Job →
Reproduce, without alteration, the lines from the first one through the line that contains "Action: (x=179, y=190)", inclusive.

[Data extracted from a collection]
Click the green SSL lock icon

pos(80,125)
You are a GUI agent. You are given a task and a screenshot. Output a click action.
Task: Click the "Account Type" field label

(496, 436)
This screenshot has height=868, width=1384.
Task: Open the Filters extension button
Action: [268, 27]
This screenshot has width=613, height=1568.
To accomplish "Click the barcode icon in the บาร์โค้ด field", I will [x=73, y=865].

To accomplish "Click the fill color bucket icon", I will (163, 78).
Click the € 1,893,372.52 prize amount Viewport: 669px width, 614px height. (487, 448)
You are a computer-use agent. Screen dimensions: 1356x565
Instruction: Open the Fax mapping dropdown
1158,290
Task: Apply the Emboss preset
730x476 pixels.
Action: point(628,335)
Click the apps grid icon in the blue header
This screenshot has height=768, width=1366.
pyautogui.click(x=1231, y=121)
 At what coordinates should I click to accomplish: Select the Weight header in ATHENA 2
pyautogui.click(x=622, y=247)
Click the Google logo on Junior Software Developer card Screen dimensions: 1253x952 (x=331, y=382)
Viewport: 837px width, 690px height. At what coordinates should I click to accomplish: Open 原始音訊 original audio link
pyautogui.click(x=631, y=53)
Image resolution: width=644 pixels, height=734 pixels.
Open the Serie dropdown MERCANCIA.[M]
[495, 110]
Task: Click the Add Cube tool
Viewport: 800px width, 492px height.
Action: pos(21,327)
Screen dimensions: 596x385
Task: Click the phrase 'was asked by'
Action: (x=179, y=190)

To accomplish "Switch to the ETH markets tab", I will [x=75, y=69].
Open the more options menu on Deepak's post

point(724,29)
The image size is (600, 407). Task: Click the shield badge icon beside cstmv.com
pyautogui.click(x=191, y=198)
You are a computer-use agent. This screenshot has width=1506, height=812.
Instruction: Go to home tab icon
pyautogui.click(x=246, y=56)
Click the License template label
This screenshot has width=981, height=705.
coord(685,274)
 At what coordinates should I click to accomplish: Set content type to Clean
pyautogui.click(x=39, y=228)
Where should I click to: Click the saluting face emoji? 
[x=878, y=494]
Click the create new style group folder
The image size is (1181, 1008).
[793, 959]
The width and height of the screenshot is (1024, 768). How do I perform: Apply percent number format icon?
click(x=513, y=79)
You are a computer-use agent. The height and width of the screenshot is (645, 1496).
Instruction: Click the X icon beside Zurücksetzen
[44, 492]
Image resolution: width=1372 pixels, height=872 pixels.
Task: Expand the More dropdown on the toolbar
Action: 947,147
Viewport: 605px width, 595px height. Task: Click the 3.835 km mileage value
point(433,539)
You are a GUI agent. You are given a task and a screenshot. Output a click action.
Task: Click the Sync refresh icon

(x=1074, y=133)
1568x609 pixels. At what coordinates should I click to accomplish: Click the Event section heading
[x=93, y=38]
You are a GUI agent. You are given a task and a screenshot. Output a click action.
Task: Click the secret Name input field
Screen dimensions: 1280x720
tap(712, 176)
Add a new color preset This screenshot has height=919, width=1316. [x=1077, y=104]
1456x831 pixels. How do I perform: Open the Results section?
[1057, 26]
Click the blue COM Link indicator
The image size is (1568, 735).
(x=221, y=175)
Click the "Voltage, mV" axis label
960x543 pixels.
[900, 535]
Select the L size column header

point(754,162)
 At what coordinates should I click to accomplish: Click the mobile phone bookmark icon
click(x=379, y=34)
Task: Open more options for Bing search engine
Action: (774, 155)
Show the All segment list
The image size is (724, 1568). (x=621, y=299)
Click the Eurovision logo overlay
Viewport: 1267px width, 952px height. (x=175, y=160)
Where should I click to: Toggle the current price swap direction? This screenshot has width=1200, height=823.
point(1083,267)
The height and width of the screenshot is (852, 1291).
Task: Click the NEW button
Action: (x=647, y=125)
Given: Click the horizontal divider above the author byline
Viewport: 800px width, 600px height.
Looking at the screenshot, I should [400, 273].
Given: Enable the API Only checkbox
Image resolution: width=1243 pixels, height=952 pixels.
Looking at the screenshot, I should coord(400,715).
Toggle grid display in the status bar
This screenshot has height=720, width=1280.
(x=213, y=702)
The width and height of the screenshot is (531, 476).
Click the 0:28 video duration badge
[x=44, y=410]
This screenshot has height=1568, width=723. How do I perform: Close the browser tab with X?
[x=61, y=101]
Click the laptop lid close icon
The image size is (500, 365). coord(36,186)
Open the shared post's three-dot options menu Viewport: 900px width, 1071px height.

Output below →
Click the green SSL lock icon

pos(80,125)
You are a GUI agent. You are given a task and a screenshot. Output a click action.
Task: Click the "Account Type" field label

(496, 436)
This screenshot has height=868, width=1384.
Task: Open the Filters extension button
Action: [268, 27]
This screenshot has width=613, height=1568.
To accomplish "Click the barcode icon in the บาร์โค้ด field", I will [x=73, y=865].

To accomplish "Click the fill color bucket icon", I will (163, 78).
Click the € 1,893,372.52 prize amount Viewport: 669px width, 614px height. (487, 448)
You are a computer-use agent. Screen dimensions: 1356x565
Instruction: Open the Fax mapping dropdown
1158,290
Task: Apply the Emboss preset
730x476 pixels.
Action: point(628,335)
Click the apps grid icon in the blue header
This screenshot has height=768, width=1366.
pyautogui.click(x=1231, y=121)
 At what coordinates should I click to accomplish: Select the Weight header in ATHENA 2
pyautogui.click(x=622, y=247)
Click the Google logo on Junior Software Developer card Screen dimensions: 1253x952 (x=331, y=382)
Viewport: 837px width, 690px height. At what coordinates should I click to accomplish: Open 原始音訊 original audio link
pyautogui.click(x=631, y=53)
Image resolution: width=644 pixels, height=734 pixels.
Open the Serie dropdown MERCANCIA.[M]
[495, 110]
Task: Click the Add Cube tool
Viewport: 800px width, 492px height.
Action: pos(21,327)
Screen dimensions: 596x385
Task: Click the phrase 'was asked by'
Action: (x=179, y=190)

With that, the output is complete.